Magnitude:  The "amount" associated with a vector; the vector stripped of any information about its direction.   

Mass:  A numerical measure of how difficult it is to change an object's motion. (In the context of relativity, some books use the word "mass" to mean what we refer to as mass multiplied by gamma.)   

Neutron:  An uncharged particle, the other types that nuclei are made of.   

Open circuit:  A circuit that does not function because it has a gap in it.   

Parabola: The mathematical curve whose graph has y proportional to x2.   

Period: The time required for one cycle of a periodic motion (q.v.).   

Photon: A particle of light.  

Photoelectric effect:  The ejection, by a photon, of an electron from the surface of an object.  

Power:  The rate of transferring energy; a scalar quantity with units of watts (W).   

Proton: A positively charged particle, one of the types that nuclei are made of.   

Quality factor (Q) is the number of oscillations required for a system's energy to fall off by a factor of 535 due to damping.   

Quantized: Describes quantity such as money or electrical charge, that can only exist in certain amounts.   

Radial: Parallel to the radius of a circle; the in-out direction. Cf. tangential.   

Real image: A place where an object appears to be, because the rays diffusely reflected from any given point on the object have been bent so that they come back together and then spread out again from the new point. Cf. virtual image.   

Reflection: What happens when light hits matter and bounces off, retaining at least some of its energy.   

Refraction:  The change in direction that occurs when a wave encounters the interface between two media.   

Repulsive:  Describes a force that tends to push the two participating objects apart. Cf. attractive, oblique.   

Resistance:  The ratio of the voltage difference to the current in an object made of an ohmic substance.   

Resonance: The tendency of a vibrating system to respond most strongly to a driving force whose frequency is close to its own natural frequency of vibration.   

Scalar:  A quantity that has no direction in space, only an amount. Cf. vector.   

Short circuit:  A circuit that does not function because charge is given a low-resistance "shortcut" path that it can follow, instead of the path that makes it do something useful.   

Significant figures;  Digits that contribute to the accuracy of a measurement.   
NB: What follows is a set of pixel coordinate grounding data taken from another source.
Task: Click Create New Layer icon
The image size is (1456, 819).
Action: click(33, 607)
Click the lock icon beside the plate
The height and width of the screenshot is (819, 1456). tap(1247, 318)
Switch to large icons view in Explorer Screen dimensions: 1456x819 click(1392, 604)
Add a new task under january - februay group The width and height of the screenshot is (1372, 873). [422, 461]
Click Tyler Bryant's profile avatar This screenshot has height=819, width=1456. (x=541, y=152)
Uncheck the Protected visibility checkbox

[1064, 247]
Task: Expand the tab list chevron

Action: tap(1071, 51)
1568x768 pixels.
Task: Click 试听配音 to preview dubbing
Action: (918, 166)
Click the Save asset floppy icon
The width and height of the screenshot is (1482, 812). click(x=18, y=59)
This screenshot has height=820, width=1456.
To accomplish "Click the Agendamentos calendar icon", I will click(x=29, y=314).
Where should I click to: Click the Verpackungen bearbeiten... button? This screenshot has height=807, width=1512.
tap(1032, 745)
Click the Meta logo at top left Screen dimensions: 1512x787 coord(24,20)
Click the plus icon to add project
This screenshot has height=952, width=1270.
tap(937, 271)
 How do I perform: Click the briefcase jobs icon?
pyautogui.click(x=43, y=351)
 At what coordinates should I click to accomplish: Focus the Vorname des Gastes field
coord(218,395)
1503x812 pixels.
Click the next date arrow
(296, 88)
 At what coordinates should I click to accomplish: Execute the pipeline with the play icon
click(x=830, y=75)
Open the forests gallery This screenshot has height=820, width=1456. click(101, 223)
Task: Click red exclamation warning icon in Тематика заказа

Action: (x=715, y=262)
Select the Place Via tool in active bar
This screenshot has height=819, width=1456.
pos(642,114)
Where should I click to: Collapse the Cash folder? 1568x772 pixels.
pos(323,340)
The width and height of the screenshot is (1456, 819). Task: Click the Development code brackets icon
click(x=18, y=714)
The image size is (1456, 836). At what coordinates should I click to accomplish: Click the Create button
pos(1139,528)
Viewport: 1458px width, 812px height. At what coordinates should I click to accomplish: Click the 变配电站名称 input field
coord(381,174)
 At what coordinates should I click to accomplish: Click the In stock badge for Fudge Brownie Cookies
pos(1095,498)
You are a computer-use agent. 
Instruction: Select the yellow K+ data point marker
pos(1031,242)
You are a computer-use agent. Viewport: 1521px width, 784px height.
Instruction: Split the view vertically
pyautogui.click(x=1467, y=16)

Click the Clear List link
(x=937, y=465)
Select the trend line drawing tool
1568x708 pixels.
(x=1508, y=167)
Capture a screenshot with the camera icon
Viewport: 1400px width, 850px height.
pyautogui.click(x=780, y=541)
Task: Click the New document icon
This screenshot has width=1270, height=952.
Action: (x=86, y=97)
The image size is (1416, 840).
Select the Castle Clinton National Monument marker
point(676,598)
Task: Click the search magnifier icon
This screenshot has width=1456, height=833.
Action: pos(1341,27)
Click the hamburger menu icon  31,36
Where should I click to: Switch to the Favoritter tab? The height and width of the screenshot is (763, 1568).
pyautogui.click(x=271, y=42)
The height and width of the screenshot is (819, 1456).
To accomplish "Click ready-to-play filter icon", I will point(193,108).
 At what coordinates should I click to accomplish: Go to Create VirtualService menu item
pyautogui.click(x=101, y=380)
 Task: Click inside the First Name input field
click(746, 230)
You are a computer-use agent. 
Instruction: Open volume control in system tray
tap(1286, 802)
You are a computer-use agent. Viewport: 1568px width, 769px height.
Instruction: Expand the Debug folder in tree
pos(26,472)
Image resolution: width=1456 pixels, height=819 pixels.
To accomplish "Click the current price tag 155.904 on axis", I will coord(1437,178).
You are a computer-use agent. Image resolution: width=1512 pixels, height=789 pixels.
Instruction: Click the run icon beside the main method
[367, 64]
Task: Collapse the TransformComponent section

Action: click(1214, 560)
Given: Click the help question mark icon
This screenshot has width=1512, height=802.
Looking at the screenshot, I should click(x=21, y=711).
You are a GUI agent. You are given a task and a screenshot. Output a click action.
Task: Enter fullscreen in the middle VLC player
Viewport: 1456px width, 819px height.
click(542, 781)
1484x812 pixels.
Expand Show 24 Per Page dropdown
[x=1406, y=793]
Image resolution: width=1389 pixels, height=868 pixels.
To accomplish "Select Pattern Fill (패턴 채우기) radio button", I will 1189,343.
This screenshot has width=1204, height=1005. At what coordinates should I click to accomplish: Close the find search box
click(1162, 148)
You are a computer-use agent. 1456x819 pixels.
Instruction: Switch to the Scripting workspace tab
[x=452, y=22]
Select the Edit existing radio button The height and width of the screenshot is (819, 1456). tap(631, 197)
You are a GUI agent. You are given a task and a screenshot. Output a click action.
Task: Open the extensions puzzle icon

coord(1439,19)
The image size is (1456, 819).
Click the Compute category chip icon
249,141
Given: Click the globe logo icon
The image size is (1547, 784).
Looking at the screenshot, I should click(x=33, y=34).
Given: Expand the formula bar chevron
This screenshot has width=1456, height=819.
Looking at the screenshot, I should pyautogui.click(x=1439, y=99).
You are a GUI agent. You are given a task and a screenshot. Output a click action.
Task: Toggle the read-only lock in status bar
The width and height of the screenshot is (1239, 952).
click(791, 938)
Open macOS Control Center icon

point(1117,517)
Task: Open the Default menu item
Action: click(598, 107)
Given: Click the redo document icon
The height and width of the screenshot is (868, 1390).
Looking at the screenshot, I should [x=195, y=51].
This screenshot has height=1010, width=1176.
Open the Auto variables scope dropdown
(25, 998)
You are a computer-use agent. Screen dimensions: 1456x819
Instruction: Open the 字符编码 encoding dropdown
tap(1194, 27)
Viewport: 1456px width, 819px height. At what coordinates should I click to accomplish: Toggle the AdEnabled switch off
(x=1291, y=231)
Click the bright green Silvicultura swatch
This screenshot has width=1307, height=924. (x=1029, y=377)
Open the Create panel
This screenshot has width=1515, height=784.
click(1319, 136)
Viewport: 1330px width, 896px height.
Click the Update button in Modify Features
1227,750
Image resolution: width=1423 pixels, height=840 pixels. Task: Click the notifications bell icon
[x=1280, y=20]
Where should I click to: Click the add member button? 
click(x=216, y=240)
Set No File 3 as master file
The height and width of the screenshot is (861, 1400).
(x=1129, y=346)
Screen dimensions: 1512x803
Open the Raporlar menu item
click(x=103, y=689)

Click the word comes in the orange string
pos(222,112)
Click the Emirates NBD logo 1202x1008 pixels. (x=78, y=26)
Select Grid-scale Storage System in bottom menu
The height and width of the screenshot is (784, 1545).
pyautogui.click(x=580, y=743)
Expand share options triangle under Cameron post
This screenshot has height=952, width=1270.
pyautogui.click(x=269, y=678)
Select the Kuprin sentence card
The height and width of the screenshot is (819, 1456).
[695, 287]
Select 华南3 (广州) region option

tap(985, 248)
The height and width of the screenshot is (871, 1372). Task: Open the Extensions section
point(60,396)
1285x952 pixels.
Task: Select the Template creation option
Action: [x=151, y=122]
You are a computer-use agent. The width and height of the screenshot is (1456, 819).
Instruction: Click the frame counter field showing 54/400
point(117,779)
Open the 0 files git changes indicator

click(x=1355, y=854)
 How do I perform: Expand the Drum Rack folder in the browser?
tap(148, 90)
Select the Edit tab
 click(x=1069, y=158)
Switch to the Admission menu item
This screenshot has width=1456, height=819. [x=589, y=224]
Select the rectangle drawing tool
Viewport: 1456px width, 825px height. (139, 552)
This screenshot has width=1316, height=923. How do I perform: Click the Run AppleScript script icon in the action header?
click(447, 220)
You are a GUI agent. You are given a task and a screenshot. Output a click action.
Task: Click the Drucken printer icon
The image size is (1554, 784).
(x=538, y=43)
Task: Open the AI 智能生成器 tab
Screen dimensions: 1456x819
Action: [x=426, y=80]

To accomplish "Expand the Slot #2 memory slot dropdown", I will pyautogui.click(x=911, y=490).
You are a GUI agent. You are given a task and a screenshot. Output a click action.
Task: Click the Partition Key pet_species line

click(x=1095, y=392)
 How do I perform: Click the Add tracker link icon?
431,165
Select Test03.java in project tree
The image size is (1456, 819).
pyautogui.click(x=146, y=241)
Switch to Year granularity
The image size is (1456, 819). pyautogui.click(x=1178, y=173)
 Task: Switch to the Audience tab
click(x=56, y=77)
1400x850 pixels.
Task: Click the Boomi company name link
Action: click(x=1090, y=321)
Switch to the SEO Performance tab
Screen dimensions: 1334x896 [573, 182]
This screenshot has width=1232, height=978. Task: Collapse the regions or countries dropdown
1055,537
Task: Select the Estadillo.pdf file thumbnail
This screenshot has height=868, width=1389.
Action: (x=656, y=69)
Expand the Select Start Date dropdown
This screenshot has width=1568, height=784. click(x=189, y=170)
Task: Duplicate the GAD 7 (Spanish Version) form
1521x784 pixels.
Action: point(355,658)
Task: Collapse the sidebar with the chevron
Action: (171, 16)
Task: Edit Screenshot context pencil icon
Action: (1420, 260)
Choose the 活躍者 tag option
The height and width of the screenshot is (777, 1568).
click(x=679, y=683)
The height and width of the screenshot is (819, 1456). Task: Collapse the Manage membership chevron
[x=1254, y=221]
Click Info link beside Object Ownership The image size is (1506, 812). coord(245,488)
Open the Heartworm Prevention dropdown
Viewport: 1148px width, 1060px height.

Simple harmonic motion:  Motion whose x-t graph is a sine wave.   

Sink: A point at which field vectors converge.   

Source:  A point from which field vectors diverge; often used more inclusively to refer to points of either convergence or divergence.   

Specular reflection: Reflection from a smooth surface, in which the light ray leaves at the same angle at which it came in.   

Spin:  The built-in angular momentum possessed by a particle even when at rest.  

Tangential: Tangent to a curve. In circular motion, used to mean tangent to the circle, perpendicular to the radial direction Cf. radial.   

Thermal energy.. Properly, thermal energy is used to mean the total amount of energy possessed by an object, while heat indicates the amount of thermal energy transferred in or out.

Torque: The rate of change of angular momentum; a numerical measure of a force's ability to twist on an object.   

Transformation: The mathematical relationship between the variables such as x and t, as observed in different frames of reference.  

Uniform circular motion:  Circular motion in which the magnitude of the velocity vector remains constant.  

Vector: A quantity that has both an amount (magnitude) and a direction in space. Cf. scalar.   

Velocity: The rate of change of position; the slope of the tangent line on an x-t graph.   

Virtual image: Like a real image, but the rays don't actually cross again; they only appear to have come from the point on the image. Cf. real image.   

Volt: The metric unit of voltage, one joule per coulomb.   

Voltage:  Electrical potential energy per unit charge that will be possessed by a charged particle at a certain point in space.   

Voltmeter: A device for measuring voltage differences.   

Weak nuclear force: The force responsible for beta decay.   

Weight:  force of gravity on an object, equal to mg.   

Work: The amount of energy transferred into or out of a system, excluding energy transferred by heat conduction.